### WORK INSTRUCTIONS
Among the records that follow, set down only the lines from the one containing "Turn off the" to the one containing "Task: Click the arrow", both included, exactly.

Start of MATERIAL PROVIDED

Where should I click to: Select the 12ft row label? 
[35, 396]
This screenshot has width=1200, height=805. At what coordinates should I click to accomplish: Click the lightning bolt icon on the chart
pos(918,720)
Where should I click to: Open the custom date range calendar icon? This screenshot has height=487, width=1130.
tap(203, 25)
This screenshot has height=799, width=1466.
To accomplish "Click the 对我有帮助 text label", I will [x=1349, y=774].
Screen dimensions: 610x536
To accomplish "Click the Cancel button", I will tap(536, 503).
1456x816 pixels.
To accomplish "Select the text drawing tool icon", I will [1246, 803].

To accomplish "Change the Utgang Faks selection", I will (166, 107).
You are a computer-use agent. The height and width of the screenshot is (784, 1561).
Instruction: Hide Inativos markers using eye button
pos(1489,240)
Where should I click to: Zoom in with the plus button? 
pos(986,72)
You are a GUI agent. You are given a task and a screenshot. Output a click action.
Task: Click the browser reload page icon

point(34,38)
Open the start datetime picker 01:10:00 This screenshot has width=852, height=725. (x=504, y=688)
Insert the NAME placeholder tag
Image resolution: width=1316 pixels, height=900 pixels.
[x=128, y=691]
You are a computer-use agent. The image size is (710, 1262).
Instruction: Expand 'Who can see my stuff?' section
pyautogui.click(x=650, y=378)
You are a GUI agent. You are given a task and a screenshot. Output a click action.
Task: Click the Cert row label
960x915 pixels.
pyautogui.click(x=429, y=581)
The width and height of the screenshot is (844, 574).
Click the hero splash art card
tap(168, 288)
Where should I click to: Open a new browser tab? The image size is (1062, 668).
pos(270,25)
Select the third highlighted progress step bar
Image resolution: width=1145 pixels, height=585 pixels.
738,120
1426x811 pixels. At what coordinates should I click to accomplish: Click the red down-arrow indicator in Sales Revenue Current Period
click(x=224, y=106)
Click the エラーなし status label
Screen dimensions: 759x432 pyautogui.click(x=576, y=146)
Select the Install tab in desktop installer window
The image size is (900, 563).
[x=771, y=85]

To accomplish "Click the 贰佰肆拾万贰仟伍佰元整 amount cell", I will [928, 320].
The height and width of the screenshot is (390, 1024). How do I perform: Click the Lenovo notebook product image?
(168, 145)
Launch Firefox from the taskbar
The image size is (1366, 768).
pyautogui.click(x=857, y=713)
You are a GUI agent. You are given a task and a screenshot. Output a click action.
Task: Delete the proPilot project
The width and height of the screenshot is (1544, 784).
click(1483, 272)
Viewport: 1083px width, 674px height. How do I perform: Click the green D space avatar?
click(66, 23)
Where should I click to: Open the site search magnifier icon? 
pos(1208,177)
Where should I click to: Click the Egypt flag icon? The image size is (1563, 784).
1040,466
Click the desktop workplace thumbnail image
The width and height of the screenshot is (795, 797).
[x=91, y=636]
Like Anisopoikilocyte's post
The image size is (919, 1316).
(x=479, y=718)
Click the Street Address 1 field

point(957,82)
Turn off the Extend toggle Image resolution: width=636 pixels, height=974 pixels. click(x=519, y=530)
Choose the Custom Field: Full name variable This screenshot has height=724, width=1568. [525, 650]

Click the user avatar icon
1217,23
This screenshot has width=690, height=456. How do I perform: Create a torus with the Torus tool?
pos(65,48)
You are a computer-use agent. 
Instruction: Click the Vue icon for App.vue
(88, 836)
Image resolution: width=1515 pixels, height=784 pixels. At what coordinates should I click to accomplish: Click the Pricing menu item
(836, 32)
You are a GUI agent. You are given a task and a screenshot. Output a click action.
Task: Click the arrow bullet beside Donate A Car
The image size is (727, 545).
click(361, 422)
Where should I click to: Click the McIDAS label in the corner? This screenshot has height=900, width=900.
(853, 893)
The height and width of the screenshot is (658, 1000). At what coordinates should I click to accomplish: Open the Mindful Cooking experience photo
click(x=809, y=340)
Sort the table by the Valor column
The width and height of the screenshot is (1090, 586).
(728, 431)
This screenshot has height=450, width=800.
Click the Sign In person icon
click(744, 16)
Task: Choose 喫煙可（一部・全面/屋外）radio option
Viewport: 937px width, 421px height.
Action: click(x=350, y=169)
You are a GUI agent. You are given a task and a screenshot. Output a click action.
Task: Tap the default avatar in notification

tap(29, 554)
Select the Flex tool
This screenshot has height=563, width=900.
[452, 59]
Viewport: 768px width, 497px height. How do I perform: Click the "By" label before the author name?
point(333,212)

End of MATERIAL PROVIDED

### RESULT
Turn off the Extend toggle Image resolution: width=636 pixels, height=974 pixels. click(x=519, y=530)
Choose the Custom Field: Full name variable This screenshot has height=724, width=1568. [525, 650]

Click the user avatar icon
1217,23
This screenshot has width=690, height=456. How do I perform: Create a torus with the Torus tool?
pos(65,48)
You are a computer-use agent. 
Instruction: Click the Vue icon for App.vue
(88, 836)
Image resolution: width=1515 pixels, height=784 pixels. At what coordinates should I click to accomplish: Click the Pricing menu item
(836, 32)
You are a GUI agent. You are given a task and a screenshot. Output a click action.
Task: Click the arrow bullet beside Donate A Car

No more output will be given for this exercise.